● The task
Copy the entire listing below line for line, changing nothing.

(Entries on target coordinates)
(begin)
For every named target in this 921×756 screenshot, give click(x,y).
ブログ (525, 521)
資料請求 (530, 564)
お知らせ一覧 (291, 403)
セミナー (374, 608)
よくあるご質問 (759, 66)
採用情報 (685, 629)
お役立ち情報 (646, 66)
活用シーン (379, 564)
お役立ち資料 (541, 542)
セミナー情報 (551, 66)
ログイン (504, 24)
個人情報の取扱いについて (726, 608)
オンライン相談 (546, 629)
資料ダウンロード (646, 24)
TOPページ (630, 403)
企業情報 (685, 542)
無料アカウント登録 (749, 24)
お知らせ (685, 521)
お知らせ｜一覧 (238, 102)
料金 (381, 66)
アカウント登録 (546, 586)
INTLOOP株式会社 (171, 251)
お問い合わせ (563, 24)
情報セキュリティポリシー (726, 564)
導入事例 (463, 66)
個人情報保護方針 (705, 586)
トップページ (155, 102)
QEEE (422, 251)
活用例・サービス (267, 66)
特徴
(end)
● Full answer
For every named target in this 921×756 screenshot, give click(x,y).
ブログ (525, 521)
資料請求 (530, 564)
お知らせ一覧 (291, 403)
セミナー (374, 608)
よくあるご質問 (759, 66)
採用情報 (685, 629)
お役立ち情報 (646, 66)
活用シーン (379, 564)
お役立ち資料 (541, 542)
セミナー情報 (551, 66)
ログイン (504, 24)
個人情報の取扱いについて (726, 608)
オンライン相談 (546, 629)
資料ダウンロード (646, 24)
TOPページ (630, 403)
企業情報 (685, 542)
無料アカウント登録 (749, 24)
お知らせ (685, 521)
お知らせ｜一覧 (238, 102)
料金 (381, 66)
アカウント登録 (546, 586)
INTLOOP株式会社 (171, 251)
お問い合わせ (563, 24)
情報セキュリティポリシー (726, 564)
導入事例 (463, 66)
個人情報保護方針 (705, 586)
トップページ (155, 102)
QEEE (422, 251)
活用例・サービス (267, 66)
特徴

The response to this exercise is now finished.